2・夢野作品の中でも読みやすいと評判の未完の名作 『犬神博士』

奇人として知られる主人公、通称「犬神博士」の生い立ちを描く長編小説です。連載していた新聞の廃刊により、未完のままの作品であるにもかかわらず、多くのファンから未だ愛されています。

物語は、主人公の犬神博士こと大神二瓶の1人語りで始まります。舞台となるのは、日清戦争前後の北九州。大神二瓶は、まだ小学校にも上がらないほどの少年で、チイと呼ばれています。少女の姿をさせられ、育ての両親が演奏する三味線と太鼓の音に合わせて、お尻を振りながら踊り、投げ銭を稼いで生活していました。

著者
夢野 久作
出版日
2008-12-25

チイには、超能力かと思うほどの不思議な力があり、周囲で起こる様々な大人たちの問題を解決していく姿が、なんとも魅力的に描かれています。中でも7歳の少年チイが挑む、博打勝負の場面がとても印象的で引き込まれます。

カタカナを多用する独特の文体が面白く、テンポよくリズミカルに物語は進んでいきます。未完ということもあってか、チイのその後がとても気になり、物語をついつい想像してみたくなります。1人の少年の冒険に魅了され、チイの姿がいつまでも心に残る作品です。

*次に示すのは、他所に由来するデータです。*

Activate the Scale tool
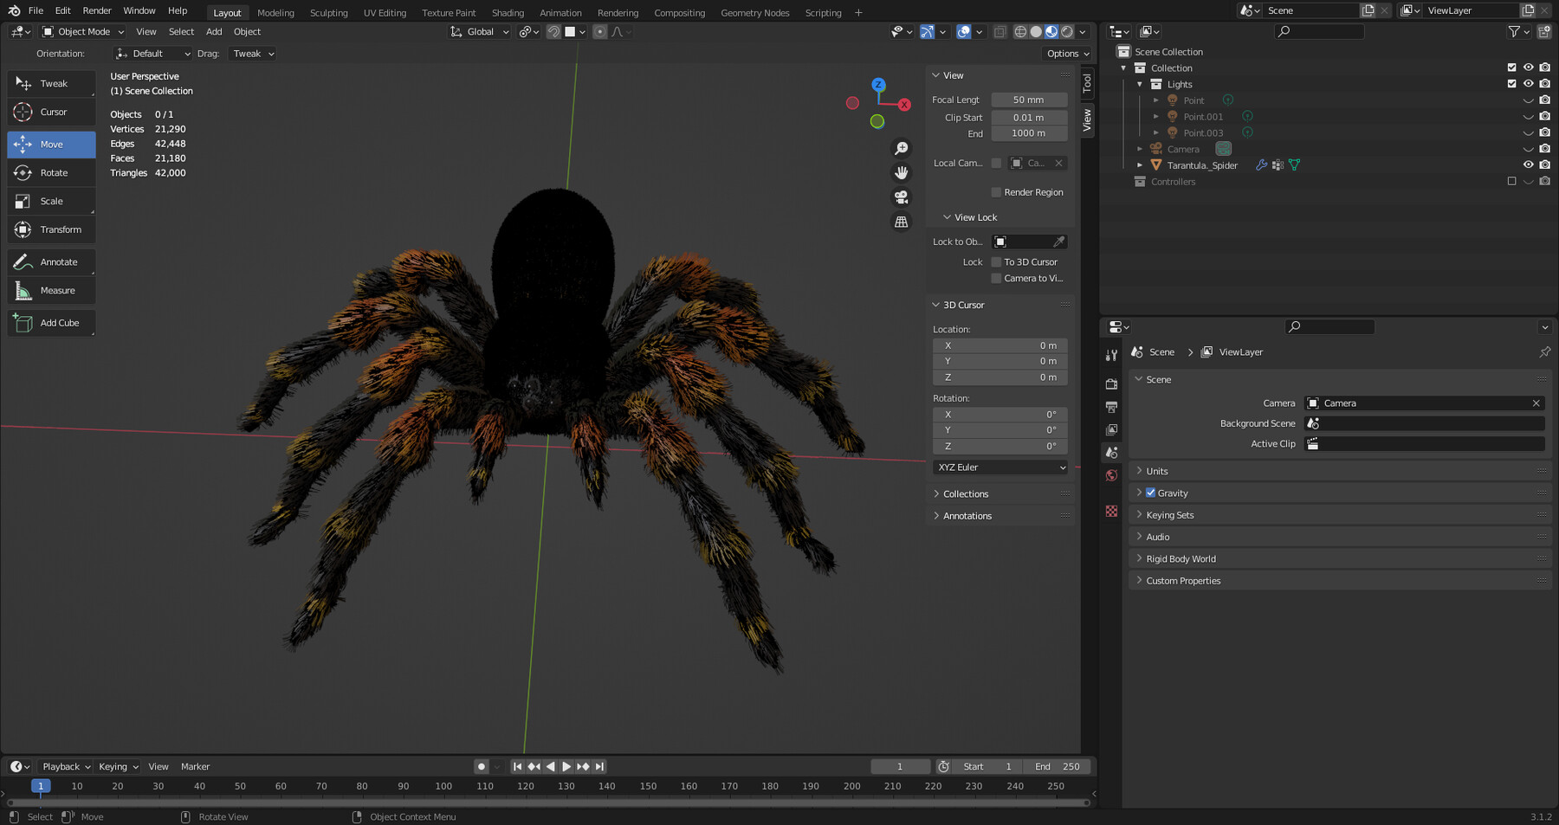(x=51, y=201)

『ドグラ・マグラ』の印象が強いため、難解なイメージのある夢野作品ですが、この物語はとても読みやすく、『ドグラ・マグラ』は読破できなかった、という方にもおすすめの作品です。全体に、どこかモダンな雰囲気が漂い、苦労せず気軽に読むことができるでしょう。

3・美しく切なく怪しい夢野久作の傑作作品集 『押絵の奇蹟』

江戸川乱歩から絶賛されたという表題作『押絵の奇蹟』の他、『氷の涯』と、作家デビュー作となった『あやかし鼓』の3編が収録された作品です。どの物語にも、手紙の形で綴られる書簡体形式が利用されていて、美しくも怪奇的な世界観に惹かれてしまう、夢野久作の中編小説集になっています。

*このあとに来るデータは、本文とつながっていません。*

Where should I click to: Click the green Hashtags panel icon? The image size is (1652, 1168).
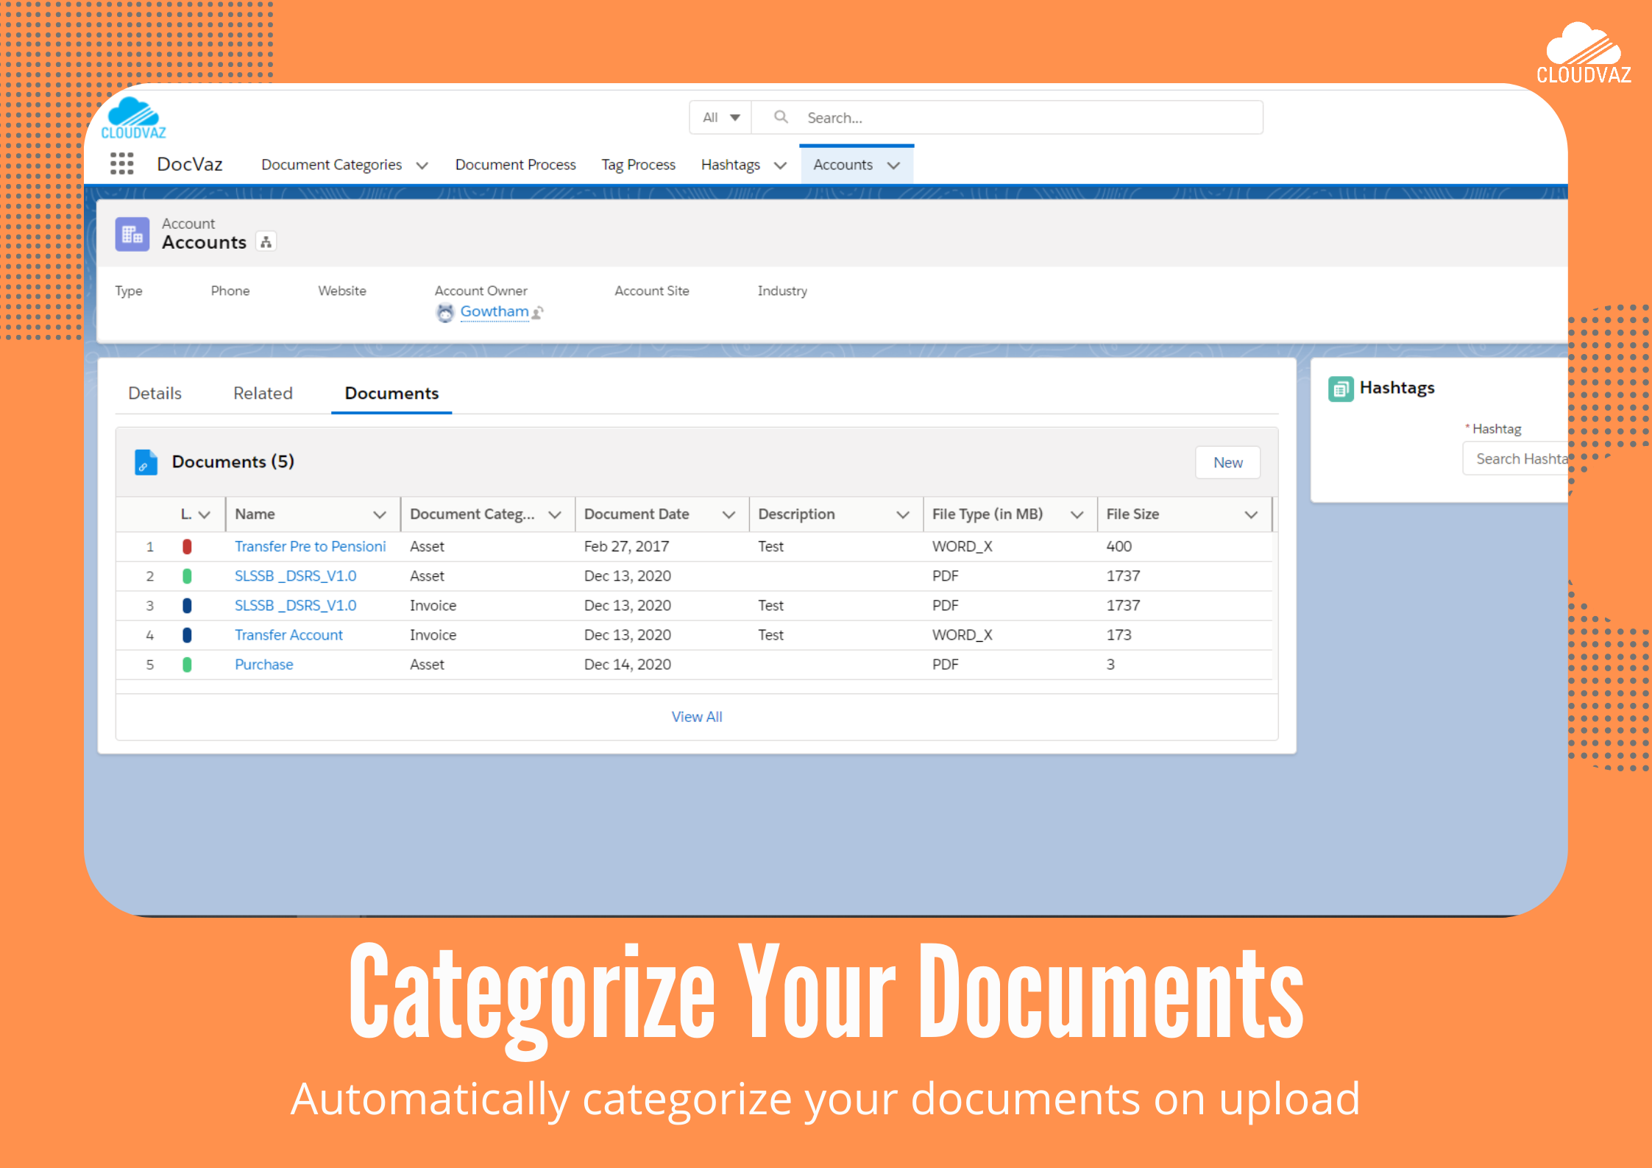(1341, 389)
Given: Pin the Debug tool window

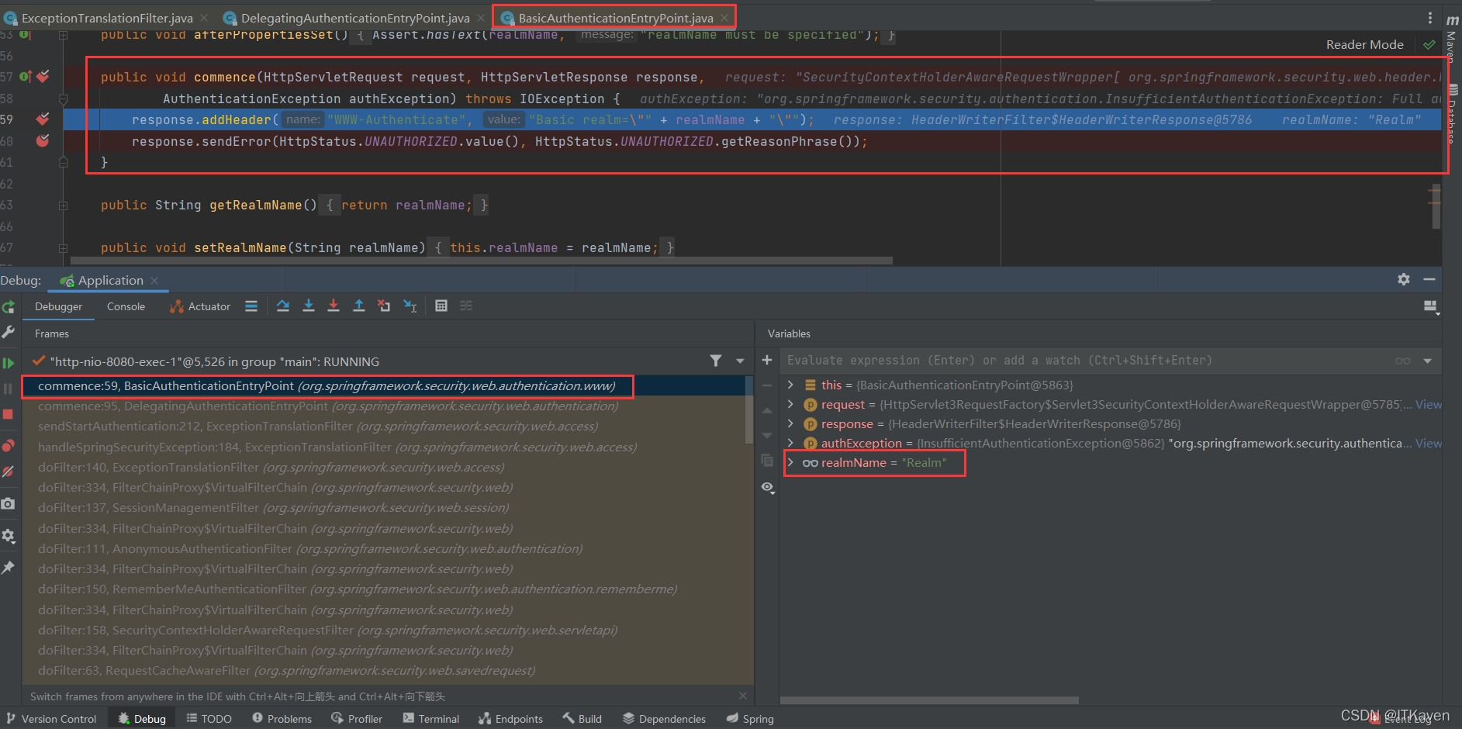Looking at the screenshot, I should (x=9, y=568).
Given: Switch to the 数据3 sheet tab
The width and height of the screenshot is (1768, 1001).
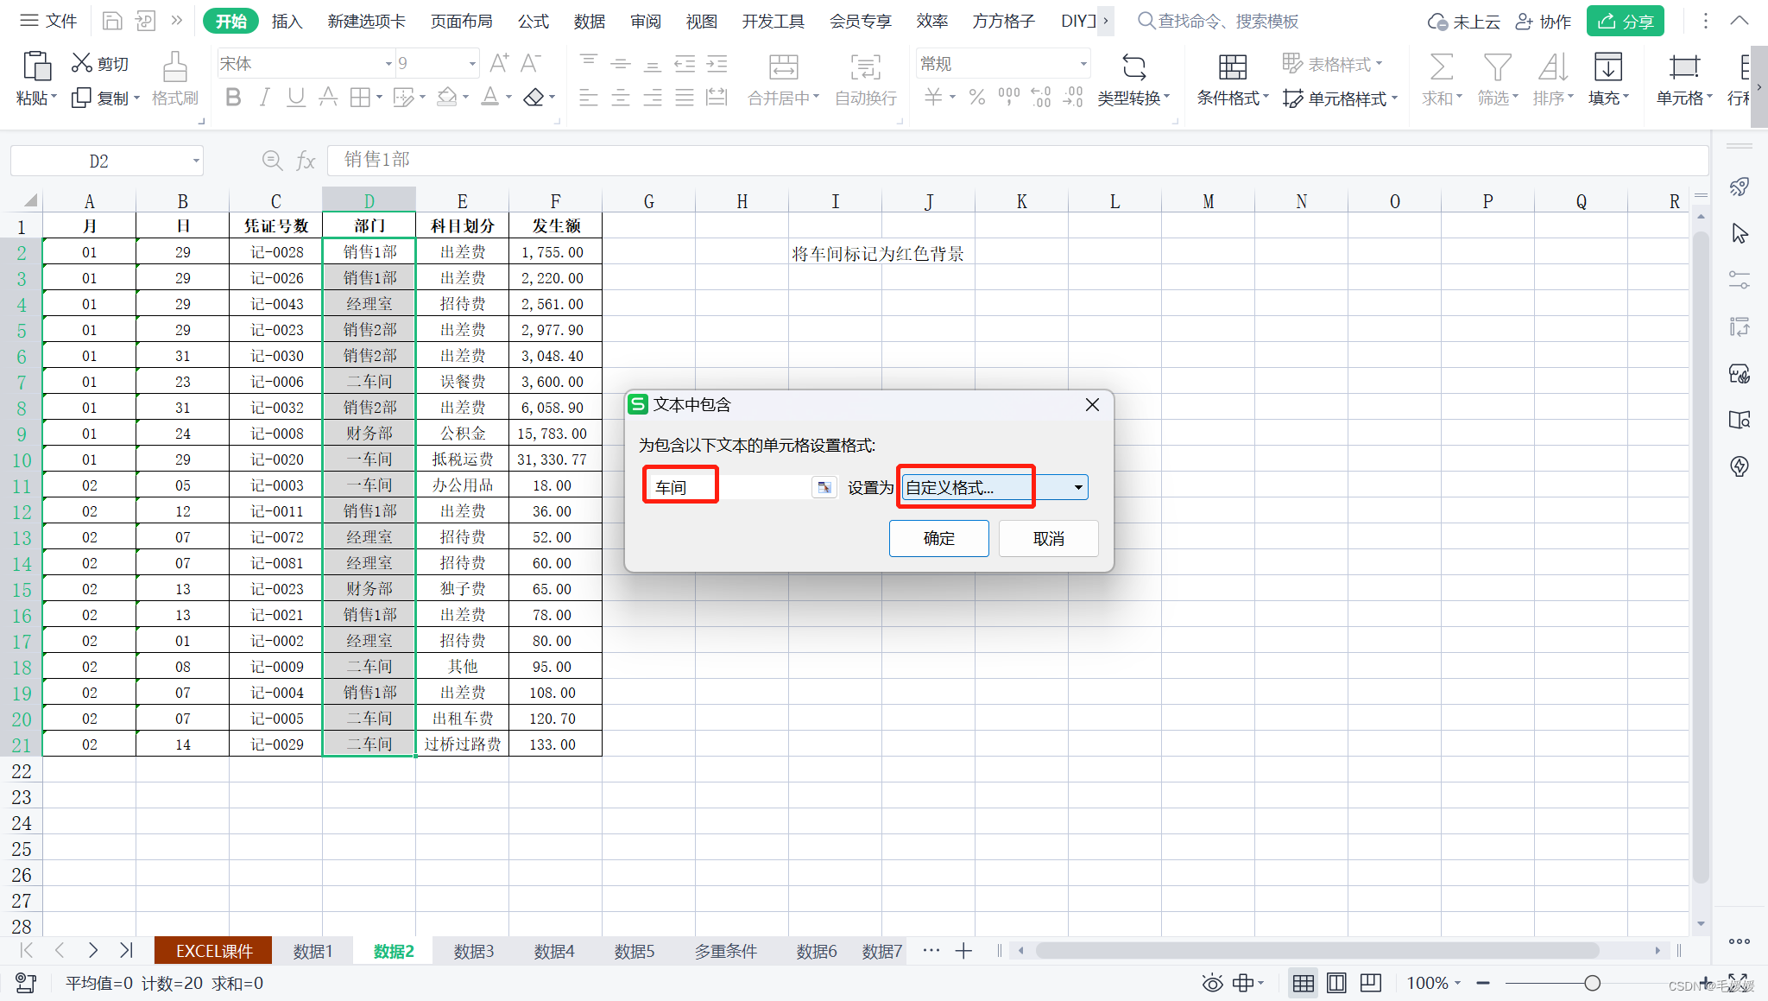Looking at the screenshot, I should (x=474, y=951).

時は明治30年代。ピアニストである『押絵の奇蹟』の主人公・井ノ口トシ子は、演奏中に突然喀血して倒れます。病気により、助かる見込みのないことを悟ったトシ子は、若く美しい人気歌舞伎役者・中村半次郎に向けて、自身の生い立ちを告白する手紙をしたためるのです。

著者
夢野 久作
出版日
2013-10-25

歌舞伎役者・中村半次郎こと菱田新太郎の容姿は、トシ子と瓜二つ。歳も同じなことから、血を分けた双子の兄妹なのではと思うほど。ですがそこには、切なくも奇怪な秘密があるのだとトシ子は言うのです。

その他、江戸時代に鼓作りの男が、恋い焦がれた姫を想い作った鼓。それが様々な怪奇事件を巻き起こし、後に「あやかしの鼓」と呼ばれるようになるという『あやかしの鼓』。主人公とロシア人女性との逃避行を描く『氷の涯』が収められた本作は、どの物語も因縁や悲哀に満ちていて、恐ろしく切ない世界観に、読後は胸が締め付けられます。

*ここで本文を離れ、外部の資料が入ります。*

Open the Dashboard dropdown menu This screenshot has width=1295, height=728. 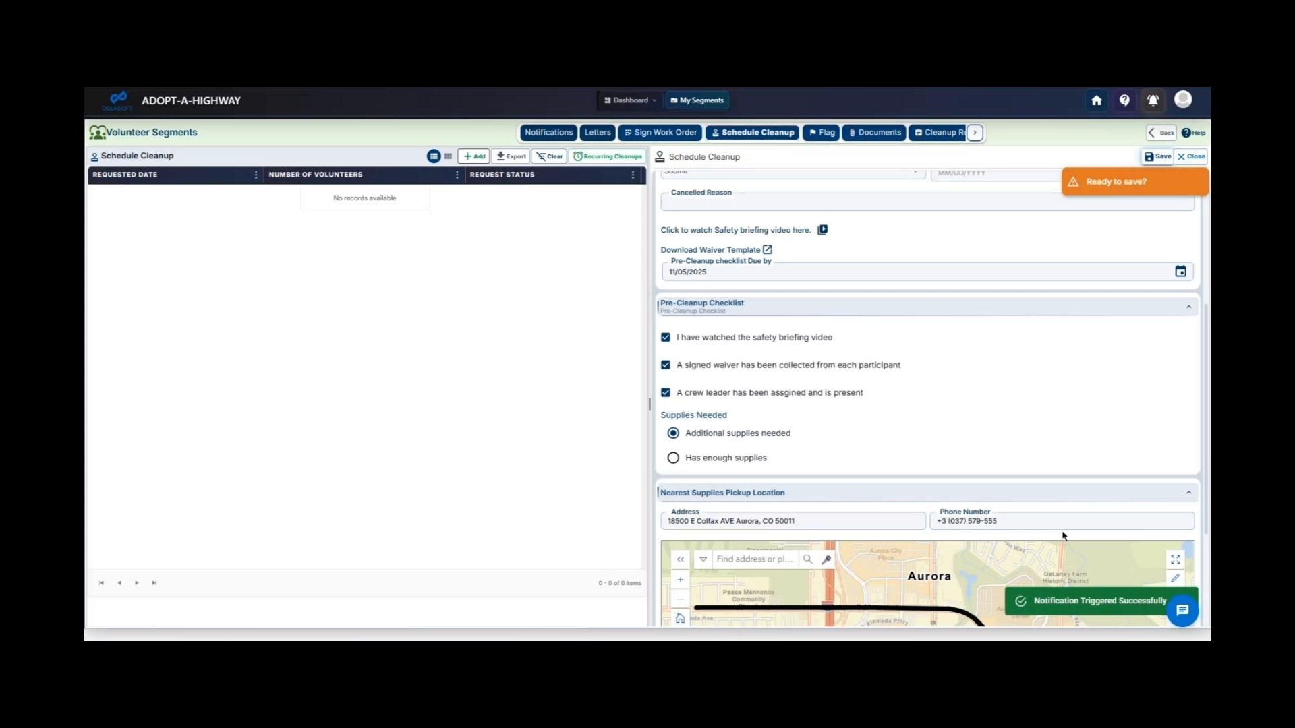pos(629,100)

夢野久作独特の台詞回しがだいぶ抑えられている作品で、初めて夢野作品を読む、という方には読みやすくとてもおすすめです。どうしようもなく運命に引きずられていく登場人物たちの姿に、目が離せなくなってしまう素晴らしい作品ですから、ぜひ一読して、夢野作品の世界観を体験していただければと思います。

4・美しく滅びる少女たちに姿を描いた物語 『少女地獄』

ドロドロとした少女の本質を描き出し、やがて身を滅ぼしていく姿を圧倒的な文体で綴った『少女地獄』。3つの物語が収録された本作には、自殺によりこの世を去ることになる、3人の女性が登場します。夢野久作お得意の書簡体形式が用いられ、それぞれ個性的な性質を持った少女たちに、思わず魅せられる一冊となっています。

嘘に嘘を重ね、可憐な少女を演じ続ける看護婦を、開業医の視点から描いた『何でも無い』。自分でついた嘘に苦しめられ、やがて自殺にまで追い詰められることになる女の姿が魅力的に描かれています。騙されたため女を憎んでいるはずの医師が、手紙を書きすすめるうちに女への愛情を募らせていく様子が、圧巻の表現力で記されていて、印象深く心に残ります。

著者
夢野 久作
出版日
2016-08-31

読む者をも欺く妖艶さで騙す女と、次々にその虜となる男たち。どこまでが虚構で、何が真実なのかがわからなくなり、もうすべてが虚構でできているのでは、と思わせる不思議な世界観です。あまりの華やかさに、時折差す厳しい現実の影にはっとさせられるでしょう。

『殺人リレー』では、友人を殺したかもしれないバスの運転士の男を警戒しながらも、彼の魅力にどんどん心を奪われてしまう女車掌の姿が。『火星の女』では、身体的なコンプレックスを持った少女が処女を奪われたことをきっかけに、壮絶な復習劇を展開していく姿が、それぞれ手紙の形で綴られていきます。

少女たちの切ないまでの狂気は、ため息が出るほど美しく、心を奪われてしまうほどです。夢野久作お馴染みのカタカナが多用された文体が、その世界観をより魅力的にしているのではないでしょうか。作品を通して、分かりやすくシンプルに女の念が描写され、読後なんとも言えない余韻に包まれる作品です。

5・夢野久作が描く恐ろしい恋愛短篇小説 『支那米の袋』

書簡体形式と並んで夢野久作が得意とする、主人公の1人語り・独白体形式が用いられた短篇小説です。とても短い作品ですから、いきなり長編や中編に挑戦するのが不安な方は、まず短篇で肩慣らししてみると良いかもしれません。

物語はロシア人女性・ワーニャの1人語りで進んでいきます。話している相手は日本の軍人。「殺したいくらいあんたに惚れてる」と話すワーニャは、過去に出会ったアメリカ人の話を始めます。その男に騙され、壮絶な体験をするワーニャですが、どこか楽しげに、小気味良く話す様子に、逆にワーニャの狂った精神を読み取ることができます。

著者
夢野 久作
出版日
2016-07-20

アメリカ人がワーニャに聞かせたという、恋愛の果ての、究極の男女の“遊び”。日本に古くから伝わるという、この“遊び”とはいったいなんでしょうか。物語の最後で、それが明らかになるとき、背筋がぞくりとする思いがします。

最後まで男を信じる、女の健気すぎる情愛が、切なさと恐ろしさを感じさせ、痛々しくもあります。独特のリズム感で物語は進んでいき、最後まで惹きつけられるこの作品。夢野久作が描く、幻想と狂気の世界を垣間見ることができるでしょう。


夢野久作のおすすめの作品を5つご紹介しました。有名な『ドグラ・マグラ』だけでなく、読み応えのある魅力的な作品が他にもたくさんあります。興味のある方は、ぜひその奇怪な世界観を覗いてみてくださいね。